Rezension: Zeit der Unschuld

Es ist kompliziert: Eigentlich ist der junge Anwalt Newland Archer in einer hervorragenden Situation. Er ist angesehen, reich und hat ein angenehmes Leben vor sich. Die Verlobung mit der jungen May Welland steht kurz bevor, als deren aus Europa geflohene Cousine die New Yorker Gesellschaft aufwirbelt. Es wird nicht gern gesehen, dass hier eine junge Frau ihren Ehemann verlassen hat und Archer soll versuchen, sie zur Vernunft zu bringen. Ellen Olenska zieht ihn jedoch mit ihrer ehrlichen Art sofort in ihren Bann. Sie treffen sich heimlich und kommen sich näher, allerdings stets im Bewusstsein ihrer ausweglosen Situation. Denn obwohl klar ist, wem sein Herz gehört, ist genauso klar, dass er sich nie öffentlich dazu bekennen kann. 
“The Age of Innocence“ von Edith Warthon erschien 1920 und war ein großer Erfolg, der ihr 1921 den Pulitzerpreis einbrachte. Nicht zuletzt die hochkarätig besetzte Verfilmung von Martin Scorsese hat dafür gesorgt, dass diese tragische Liebesgeschichte nicht in Vergessenheit geraten ist.
Nun hat der Manesse-Verlag eine Neuübersetzung des Klassikers von Andrea Ott herausgebracht.

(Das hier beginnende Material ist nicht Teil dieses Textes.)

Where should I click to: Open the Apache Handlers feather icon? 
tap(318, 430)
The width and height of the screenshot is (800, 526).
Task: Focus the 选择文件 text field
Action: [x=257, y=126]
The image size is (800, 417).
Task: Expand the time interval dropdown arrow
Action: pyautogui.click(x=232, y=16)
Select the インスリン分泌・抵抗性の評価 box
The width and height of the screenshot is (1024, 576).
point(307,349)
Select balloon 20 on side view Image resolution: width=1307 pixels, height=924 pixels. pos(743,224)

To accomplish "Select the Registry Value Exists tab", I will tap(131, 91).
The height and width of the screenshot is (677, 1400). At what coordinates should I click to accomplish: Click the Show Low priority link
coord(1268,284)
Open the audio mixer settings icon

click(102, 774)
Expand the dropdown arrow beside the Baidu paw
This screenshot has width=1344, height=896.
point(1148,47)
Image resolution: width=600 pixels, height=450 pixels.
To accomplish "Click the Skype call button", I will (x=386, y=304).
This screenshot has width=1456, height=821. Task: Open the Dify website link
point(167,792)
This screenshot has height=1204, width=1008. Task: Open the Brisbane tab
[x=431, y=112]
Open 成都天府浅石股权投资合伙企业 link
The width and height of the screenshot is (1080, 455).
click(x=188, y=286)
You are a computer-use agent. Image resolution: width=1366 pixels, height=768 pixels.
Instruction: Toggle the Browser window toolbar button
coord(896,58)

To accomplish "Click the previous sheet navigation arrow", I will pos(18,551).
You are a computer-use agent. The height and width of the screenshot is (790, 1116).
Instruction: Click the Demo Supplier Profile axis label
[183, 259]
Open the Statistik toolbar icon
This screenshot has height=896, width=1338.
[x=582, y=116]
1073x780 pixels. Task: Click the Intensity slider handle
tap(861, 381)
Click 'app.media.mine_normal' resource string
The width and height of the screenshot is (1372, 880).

"Zeit der Unschuld" ist kein Buch, das man mal eben so "runterlesen" kann. Die Autorin entwirft ein breites Panorama der New Yorker Upper Class und lässt dabei keine Einzelheit aus. Kleider und Frisuren werden ebenso bis ins kleinste Detail beschrieben wie familiäre Verwicklungen und die vielschichtigen Regeln, die in diesen Kreisen unausgesprochen galten. Für LeserInnen, die gerne in eine andere Zeit eintauchen, ist das Buch eine Fundgrube, die einen unverstellten Blick in die Vergangenheit ermöglicht. Andere werden sich vielleicht fragen, was uns dieser Klassiker heute noch zu sagen hat. Sicher wird heute niemand mehr von der Gästeliste gestrichen, wenn er beabsichtigt die Scheidung einzureichen und das ist auch gut so. Die Lektüre des Buches macht bewusst, wie viel Freiheit insbesondere die Frauen in den letzten hundert Jahren dazu gewonnen haben, wie eng die Fesseln waren, die viele mutige Kämpferinnen der Emanzipation ablegen mussten. Vergleicht man die von Edith Warthon beschriebenen Frauen mit den Frauen, die Louisa May Alcott in "Little Women" ("Betty und ihre Schwestern") 1868 zeigt, fällt auf, dass es im Amerika der damaligen Zeit durchaus ein freieres Denken gab. Das Korsett der Reichen war um einiges stärker geschnürt als das so mancher Frau auf dem Land. Dies im Hinterkopf habend ging es mir beim Lesen oft so, dass ich die Figuren am liebsten geschüttelt und ihnen zugerufen hätte: "Lasst euer Leben und eure Liebe doch nicht von Konventionen diktieren, befreit euch!" Es ist daher recht anstrengend, dabei zuzusehen, wie eben dies nicht geschieht und wie im Verlauf des Romans die Grenzen immer enger werden. Da dies jedoch durchgehend auf einem hohen sprachlichen Niveau geschieht, bleibt der Roman für alle, die sich gerne auf die Klassiker der Literatur einlassen, ein Lesevergnügen.
Das Rezensionsexemplar wurde mir über Blogg dein Buch zur Verfügung gestellt.